You enjoy the respect (Saturn) that being a top-notch widget-maker brings from other people (11th House). This causes tension between you and Vince. It becomes clear that the travel dream was Vince’s, not yours. Suddenly, you two seem to be moving in different directions.

What happens next

What happens next depends on Vince’s chart, but it also depends on how you handle this Saturn Return. If your natal Saturn makes a harmonious trine to your Moon (which is also being activated by this Saturn Return), you’ll have an easier time integrating your newly crystallizing needs (Moon) with the reality of your marriage.

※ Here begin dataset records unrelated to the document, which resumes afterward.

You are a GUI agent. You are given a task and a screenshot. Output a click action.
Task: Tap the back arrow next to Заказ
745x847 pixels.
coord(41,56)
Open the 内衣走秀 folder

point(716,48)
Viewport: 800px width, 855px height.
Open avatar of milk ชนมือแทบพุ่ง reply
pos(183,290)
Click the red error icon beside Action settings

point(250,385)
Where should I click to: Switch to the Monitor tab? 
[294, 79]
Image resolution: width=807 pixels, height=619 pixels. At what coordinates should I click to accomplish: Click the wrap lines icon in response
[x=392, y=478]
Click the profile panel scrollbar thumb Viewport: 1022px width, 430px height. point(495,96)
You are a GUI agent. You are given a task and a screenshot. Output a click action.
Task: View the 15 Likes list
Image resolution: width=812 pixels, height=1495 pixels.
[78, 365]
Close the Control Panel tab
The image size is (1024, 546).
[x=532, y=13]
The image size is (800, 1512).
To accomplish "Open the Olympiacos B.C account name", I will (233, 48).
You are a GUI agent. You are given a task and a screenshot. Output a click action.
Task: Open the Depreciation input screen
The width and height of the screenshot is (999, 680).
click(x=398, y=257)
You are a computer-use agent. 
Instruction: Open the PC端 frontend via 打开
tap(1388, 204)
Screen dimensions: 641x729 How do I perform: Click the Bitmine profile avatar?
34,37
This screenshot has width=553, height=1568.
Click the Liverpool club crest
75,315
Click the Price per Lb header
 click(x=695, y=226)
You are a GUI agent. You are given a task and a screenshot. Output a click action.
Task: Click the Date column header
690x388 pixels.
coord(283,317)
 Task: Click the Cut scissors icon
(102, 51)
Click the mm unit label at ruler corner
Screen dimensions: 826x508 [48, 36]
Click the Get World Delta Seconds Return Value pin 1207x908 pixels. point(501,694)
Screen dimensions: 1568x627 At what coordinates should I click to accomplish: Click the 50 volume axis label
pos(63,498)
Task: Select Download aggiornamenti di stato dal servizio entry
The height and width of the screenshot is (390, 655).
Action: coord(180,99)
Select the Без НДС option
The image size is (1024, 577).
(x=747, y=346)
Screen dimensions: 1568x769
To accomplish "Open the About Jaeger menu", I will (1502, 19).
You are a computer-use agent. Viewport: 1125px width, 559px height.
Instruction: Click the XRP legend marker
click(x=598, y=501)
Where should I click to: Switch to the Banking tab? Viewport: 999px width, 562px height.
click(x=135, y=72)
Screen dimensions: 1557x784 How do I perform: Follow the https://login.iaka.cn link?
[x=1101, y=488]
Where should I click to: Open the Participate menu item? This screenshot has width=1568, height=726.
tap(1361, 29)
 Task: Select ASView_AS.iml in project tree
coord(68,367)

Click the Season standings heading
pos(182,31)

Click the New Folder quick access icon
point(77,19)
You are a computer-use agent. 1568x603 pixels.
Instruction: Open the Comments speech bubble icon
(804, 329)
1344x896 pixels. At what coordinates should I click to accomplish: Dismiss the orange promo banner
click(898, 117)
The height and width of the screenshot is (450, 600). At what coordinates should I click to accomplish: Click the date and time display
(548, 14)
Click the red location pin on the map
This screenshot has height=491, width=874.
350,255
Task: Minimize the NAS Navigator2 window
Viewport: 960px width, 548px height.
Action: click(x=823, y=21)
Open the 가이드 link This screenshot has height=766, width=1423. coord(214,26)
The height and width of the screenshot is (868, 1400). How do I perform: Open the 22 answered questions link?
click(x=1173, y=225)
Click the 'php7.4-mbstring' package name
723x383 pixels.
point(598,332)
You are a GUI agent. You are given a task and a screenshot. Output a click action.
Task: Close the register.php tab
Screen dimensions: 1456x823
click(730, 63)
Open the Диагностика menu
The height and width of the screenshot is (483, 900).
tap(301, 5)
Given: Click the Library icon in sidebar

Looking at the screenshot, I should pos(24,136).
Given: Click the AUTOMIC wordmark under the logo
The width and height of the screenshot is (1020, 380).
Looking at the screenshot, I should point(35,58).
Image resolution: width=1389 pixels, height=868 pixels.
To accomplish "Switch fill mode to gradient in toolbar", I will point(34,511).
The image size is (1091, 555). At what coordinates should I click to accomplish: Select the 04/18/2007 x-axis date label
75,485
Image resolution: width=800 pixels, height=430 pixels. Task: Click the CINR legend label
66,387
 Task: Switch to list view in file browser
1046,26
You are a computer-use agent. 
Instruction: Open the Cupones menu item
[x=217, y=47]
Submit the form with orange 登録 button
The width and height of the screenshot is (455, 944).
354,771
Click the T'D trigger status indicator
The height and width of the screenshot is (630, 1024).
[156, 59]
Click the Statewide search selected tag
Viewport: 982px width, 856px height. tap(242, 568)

You’ll find a way to make it work, perhaps by agreeing to take a few months off (each year) for shorter trips. If your natal Saturn forms a hard square to your Moon, the transition will be rockier. You’ll feel that your needs (Moon) are being denied by Vince’s demands.

Perhaps it’s always been that way; natal Moon square Saturn, with Saturn ruling the 7th House, can suggest emotional restriction from your partner. Transiting Saturn will confront you with this issue. But your task remains the same: figuring out how to incorporate the realities of your marriage into this new chapter of your life.

Your Saturn Return is one of the biggest transitions you’ll ever experience. When it involves your relationships, it’s about taking responsibility for your future romantic happiness. This will always manifest as certain realities about your love life. Whether you confront or ignore them, you’ll feel the impact for years to come.